LO STATO ASSENTE

di Davide Pezza –  I cittadini ormai stufi di questa negligenza da parte dello stato nel difendere i loro diritti, si sentono persi , privi di ogni dignità di vivere sereni e sicuri. Non a caso un noto pubblico ministero Carlo Nordio, va controcorrente e chiede di cambiare le norme sulla legittima difesa: “Chi si difende dal reato non merita di essere indagato”. Fino a che punto lo Stato ha diritto di punire il cittadino che reagisce ad un reato che lo Stato stesso non è stato in grado di prevenire? È ciò che si chiede il pm di Venezia Carlo Nordio, ribaltando il tema sul diritto alla legittima difesa. Intervistato dal Corriere del Veneto, il magistrato spiega che chi si difende da un reato non merita di essere indagato. In sostanza la teoria di Nordio dice che chi spara a un bandito per difendersi non dovrebbe essere indagato per omicidio.

Carlo Nordio

Carlo Nordio


Da queste dichiarazioni è difficile rimanere distanti, e contrariati, ma c’è sempre quella linea rossa che divide la difesa del proprio nucleo abitativo fino al puro divertimento di uccidere.
Purtroppo siamo arrivati a questo punto perché lo stato, rimane a guardare, inerte e gli Italiani sono stufi di sentirsi minacciati nelle proprie abitazioni.
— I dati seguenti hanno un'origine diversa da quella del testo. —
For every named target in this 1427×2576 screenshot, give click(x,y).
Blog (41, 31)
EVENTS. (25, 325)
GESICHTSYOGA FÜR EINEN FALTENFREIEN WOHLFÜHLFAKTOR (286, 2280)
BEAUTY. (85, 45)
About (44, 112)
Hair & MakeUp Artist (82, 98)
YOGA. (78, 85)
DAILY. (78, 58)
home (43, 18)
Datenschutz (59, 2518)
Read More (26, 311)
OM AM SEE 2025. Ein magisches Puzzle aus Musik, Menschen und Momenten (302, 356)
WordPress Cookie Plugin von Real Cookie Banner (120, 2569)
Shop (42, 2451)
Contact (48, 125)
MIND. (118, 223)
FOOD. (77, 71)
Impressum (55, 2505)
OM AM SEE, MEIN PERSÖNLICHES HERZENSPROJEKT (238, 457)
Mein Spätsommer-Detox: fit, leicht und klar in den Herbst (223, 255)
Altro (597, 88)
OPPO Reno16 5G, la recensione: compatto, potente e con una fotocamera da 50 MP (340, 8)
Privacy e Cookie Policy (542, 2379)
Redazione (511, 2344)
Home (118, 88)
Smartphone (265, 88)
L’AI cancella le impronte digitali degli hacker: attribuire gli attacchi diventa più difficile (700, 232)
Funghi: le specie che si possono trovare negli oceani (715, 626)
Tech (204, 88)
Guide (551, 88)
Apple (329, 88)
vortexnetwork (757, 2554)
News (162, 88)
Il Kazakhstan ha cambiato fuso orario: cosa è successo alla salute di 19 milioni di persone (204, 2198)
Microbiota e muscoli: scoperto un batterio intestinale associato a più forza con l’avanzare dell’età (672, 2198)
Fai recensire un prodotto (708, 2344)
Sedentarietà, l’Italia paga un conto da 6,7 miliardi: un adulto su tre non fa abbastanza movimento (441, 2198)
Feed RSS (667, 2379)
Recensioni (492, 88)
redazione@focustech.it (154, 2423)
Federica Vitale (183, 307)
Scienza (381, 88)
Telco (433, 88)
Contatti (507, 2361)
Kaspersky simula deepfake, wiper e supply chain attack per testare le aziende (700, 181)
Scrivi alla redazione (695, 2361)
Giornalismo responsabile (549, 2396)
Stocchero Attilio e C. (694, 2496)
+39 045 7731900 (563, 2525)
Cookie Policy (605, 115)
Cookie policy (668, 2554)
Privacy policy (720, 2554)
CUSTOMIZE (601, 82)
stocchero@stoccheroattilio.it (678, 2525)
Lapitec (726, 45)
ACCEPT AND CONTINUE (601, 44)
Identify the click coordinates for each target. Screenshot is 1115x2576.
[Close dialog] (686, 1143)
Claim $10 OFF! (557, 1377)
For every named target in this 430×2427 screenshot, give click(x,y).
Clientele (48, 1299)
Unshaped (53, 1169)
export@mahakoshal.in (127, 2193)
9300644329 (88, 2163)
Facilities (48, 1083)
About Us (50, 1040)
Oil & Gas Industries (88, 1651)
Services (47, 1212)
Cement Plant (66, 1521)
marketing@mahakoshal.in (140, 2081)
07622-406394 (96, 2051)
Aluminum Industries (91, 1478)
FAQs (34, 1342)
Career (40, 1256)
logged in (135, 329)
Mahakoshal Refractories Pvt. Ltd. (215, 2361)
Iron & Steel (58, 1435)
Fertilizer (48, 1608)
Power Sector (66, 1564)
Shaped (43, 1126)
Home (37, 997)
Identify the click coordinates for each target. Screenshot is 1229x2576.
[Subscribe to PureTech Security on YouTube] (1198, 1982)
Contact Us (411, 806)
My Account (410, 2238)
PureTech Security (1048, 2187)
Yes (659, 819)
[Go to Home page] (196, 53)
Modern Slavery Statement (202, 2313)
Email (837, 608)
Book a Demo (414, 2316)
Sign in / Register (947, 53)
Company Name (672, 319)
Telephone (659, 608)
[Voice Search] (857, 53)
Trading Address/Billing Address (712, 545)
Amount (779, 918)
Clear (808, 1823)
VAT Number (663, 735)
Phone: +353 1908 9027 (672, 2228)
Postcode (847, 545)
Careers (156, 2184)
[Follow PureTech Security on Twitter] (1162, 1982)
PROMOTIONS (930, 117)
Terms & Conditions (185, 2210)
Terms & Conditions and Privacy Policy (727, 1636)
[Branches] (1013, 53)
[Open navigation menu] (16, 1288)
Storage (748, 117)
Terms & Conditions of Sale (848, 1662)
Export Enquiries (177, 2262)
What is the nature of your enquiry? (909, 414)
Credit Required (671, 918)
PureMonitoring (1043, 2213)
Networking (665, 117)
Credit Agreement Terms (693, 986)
Il cittadino ha la netta sensazione che in questo momento ci sia maggiore protezione nei confronti dell’aggressore rispetto all’aggredito.
In questo momento lo stato dimostra di non essere in grado di proteggere il cittadino che reagisce con lo stato d’animo di un soggetto aggredito. Occorre venga ristabilito un grandissimo equilibrio, proprio da quella magistratura che deve valutare i casi: la vittima, dopo aver subito un danno in casa propria, ha bisogno di un messaggio di protezione dalla legge. Un messaggio che oggi è scemato, la palla oggi deve passare al Parlamento che dovrà contribuire a riequilibrare la situazione e fare in modo che il cittadino torni ad avere fiducia nella giustizia”.
La domanda viene spontanea: come recuperare la fiducia nella giustizia? Secondo il Procuratore della Repubblica di Cuneo Francesca Nanni bisogna “concentrarsi in primis sul lavoro, cercare di applicare le norme che ci sono e le risorse a disposizione, sentirsi al servizio dei cittadini. Il nostro paese soffre di una terribile mancanza di effetività della pena: si è diffusa nella criminalità la sensazione di poterla farla franca, rimanere sostanzialmente impuniti. Questo ha fatto sì che si concentrassero in Italia e, in alcune zone in particolare, una serie di fenomeni criminosi. Quello dei furti e delle rapine in casa è un reato odioso, sia per i danni economici ma, soprattutto, per i risvolti psicologici a carico delle vittime: è importante, per questo, sottolineare la gravità di questi crimini e garantire l’esecuzione penale, la parte finale, dopo la condanna, che stabilisce effettivamente per quanto tempo il colpevole dovrà restare in carcere”. Un paese in cui la magistratura e la politica mettono in condizione il popolo di doversi difendere da solo contro aggressioni e rapine, è un paese il cui profondo squilibrio tra i poteri è a rischio implosione. In Italia, a differenza di altri paesi europei come la Francia e la Germania, manca una legge sulla legittima difesa, anche se la nostra Costituzione garantisce l’inviolabilità del domicilio all’articolo 14, al punto che neanche le perquisizioni e le ispezioni possono essere eseguite se non rispettando le modalità che la legge prevede nel rispetto della persona: “Il domicilio è inviolabile”
Torneremo al Far West, oppure lo Stato e la Magistratura metteranno riparo a quanto sta accadendo? Solo il tempo saprà darci risposta.